Even when reading from fast, level-one cache memory, unaligned access to data will use up more cache lines, making poor use of the available memory and evicting data that might be accessed again. As a result, sections of your code can thrash the cache and become major performance bottlenecks.
Vector operations usually force programmers to deal with data alignment explicitly. To squeeze more performance without increasing the frequency of CPU cores, hardware designers have been putting more emphasis on vector operations (which are just a type of SIMD instruction -- single instruction multiple data).
One vector instruction can operate on four or more data points at once, considerably improving the performance of a program that operates over each data point serially.

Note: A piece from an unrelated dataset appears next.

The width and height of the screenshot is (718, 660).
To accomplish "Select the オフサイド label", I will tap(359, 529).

Vector units often have a restriction that they can only work on data aligned on a particular boundary.
For example, Intel's and AMD's SSE vector instructions operate on data aligned on 16-byte boundaries, so it is the programmer's responsibility to align the data properly before feeding it to the vector units.
In general, the more you interface with the hardware directly, the more careful you will have to be about the alignment of your data.
Working with Alignment
You can only deal with alignment in low-level languages such as assembly or C. Higher-level languages often don't expose exact memory locations or provide any means to change them, making all sorts of opportunities for optimization impossible.

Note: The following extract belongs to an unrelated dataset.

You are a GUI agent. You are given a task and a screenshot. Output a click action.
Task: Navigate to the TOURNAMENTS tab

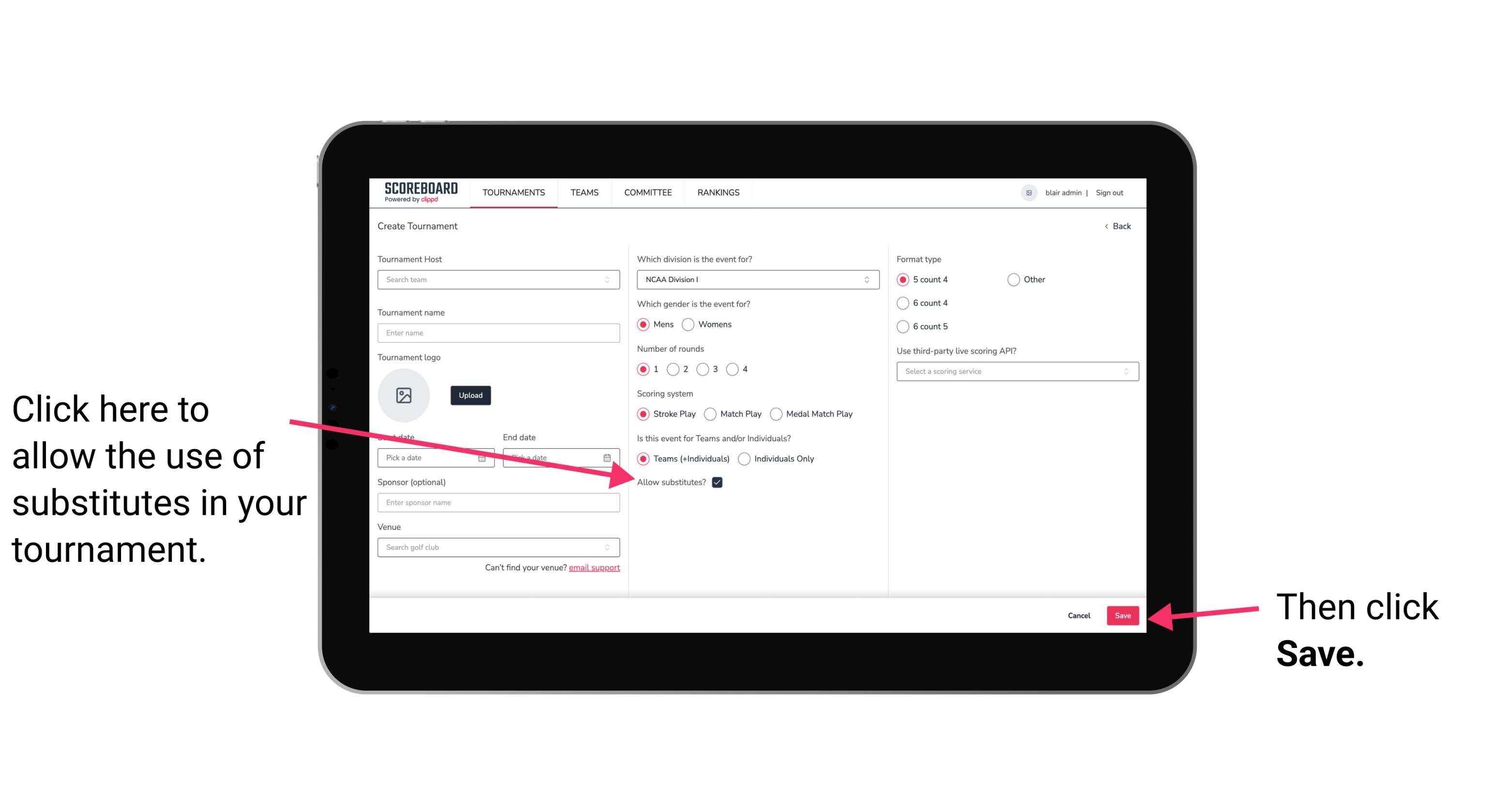(514, 192)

In C/C++, finding the alignment of some data is very easy. Just examine the least significant bits of the memory address where the data is located.
Memory alignment restrictions are almost always based on powers of two, so to detect whether something is aligned on a particular power of two, we can "&" the memory address with a particular bit mask and check for any non-zero bits.

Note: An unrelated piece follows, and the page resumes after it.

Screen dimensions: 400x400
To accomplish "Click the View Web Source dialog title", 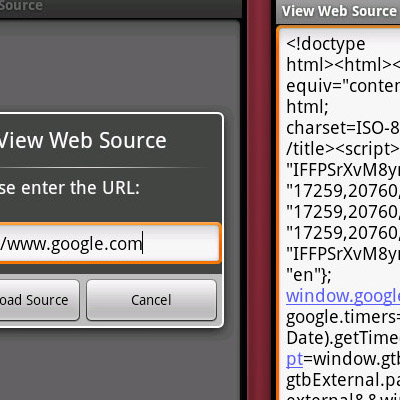I will [x=83, y=140].
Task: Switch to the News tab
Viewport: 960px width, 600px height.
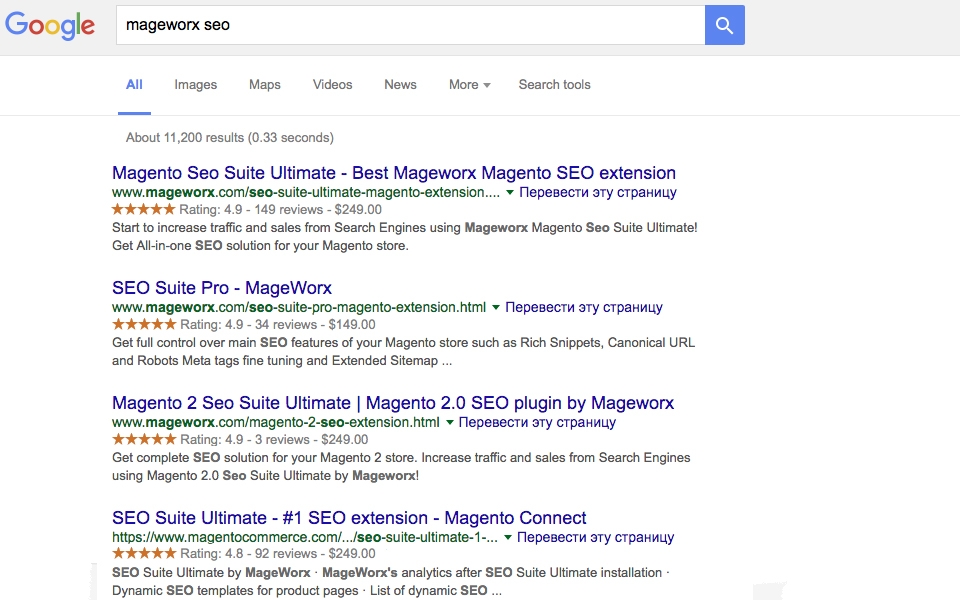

For example, the following code checks if some data is aligned on a 16-byte boundary: ((uintptr_t)&data & 0x0F) == 0. Notice the uintptr_t cast to be able to perform a bit operation on a memory address.
Casting the pointer to an int instead is almost guaranteed to cause problems in the future because it assumes that pointers and ints are the same size, which is not the case in most 64-bit architectures.
Generalizing that technique, Listing 1 (found in this ZIP file) shows a function that verifies the alignment on a particular power of two boundary. We'll be using a lot of bit tricks when dealing with memory addresses at this level, so make sure you're nice and comfy with all that bit twiddling.
Setting the alignment for a piece of data, unfortunately, is not nearly as easy. The C/C++ language falls short again, without a standard way of dealing with alignment.
Not only that, but we'll need to use different strategies to align data depending on how it is allocated: statically, on the heap, or on the stack. We're left at the mercy of compiler-specific extensions and our own home-brewed solutions.
Static Data
Static variables are those not allocated on the heap or the stack. That includes global variables and class static variables.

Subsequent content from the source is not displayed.